* **Written problem**: Render the lines below as a Markdown table with the columns Row and Line, starting at the line that contains "You are a GUI" and running through the last line, with both of those lines included. Skip blank lines and leave the pictures out.

————

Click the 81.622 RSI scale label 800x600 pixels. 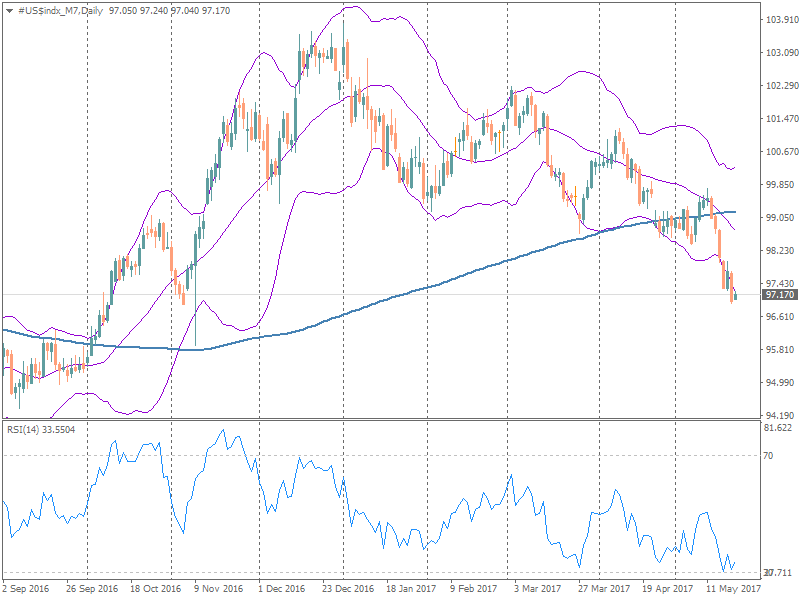[x=777, y=428]
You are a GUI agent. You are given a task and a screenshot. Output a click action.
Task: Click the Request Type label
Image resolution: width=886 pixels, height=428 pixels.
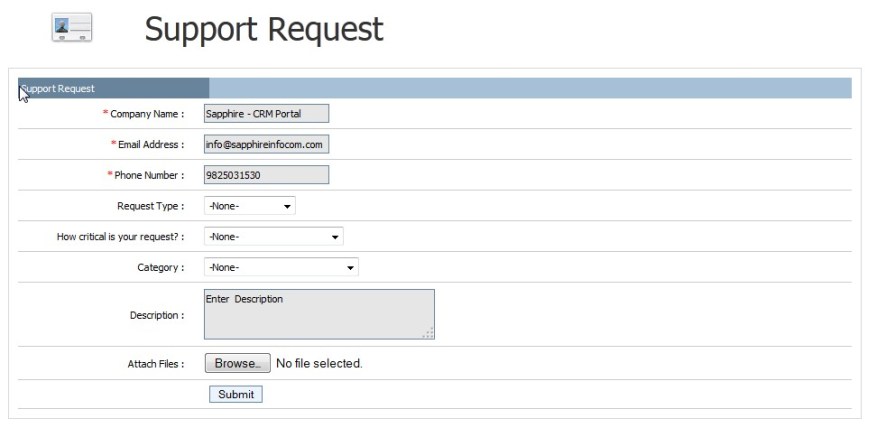click(150, 206)
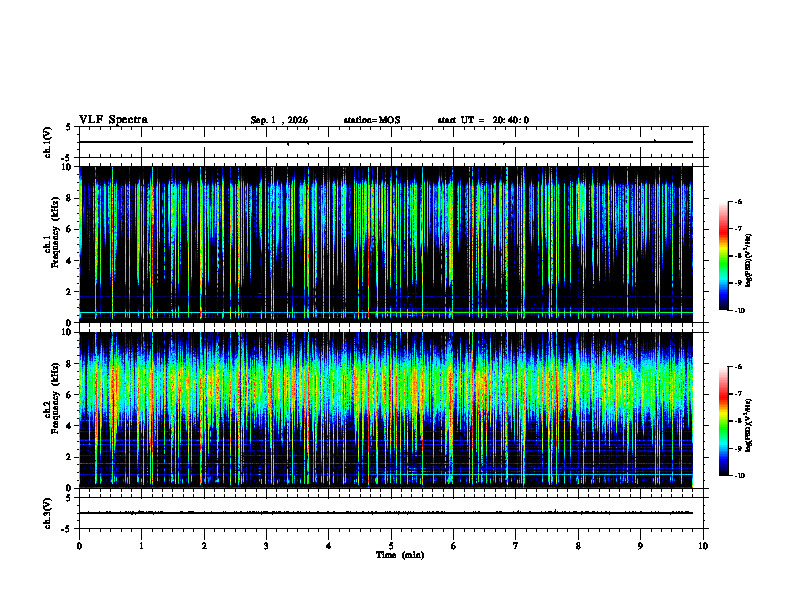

————

* **Worked answer**:
| Row | Line |
|---|---|
| 1 | You are a GUI agent. You are given a task and a screenshot. Output a click action. |
| 2 | Task: Click the Request Type label |
| 3 | Image resolution: width=886 pixels, height=428 pixels. |
| 4 | click(150, 206) |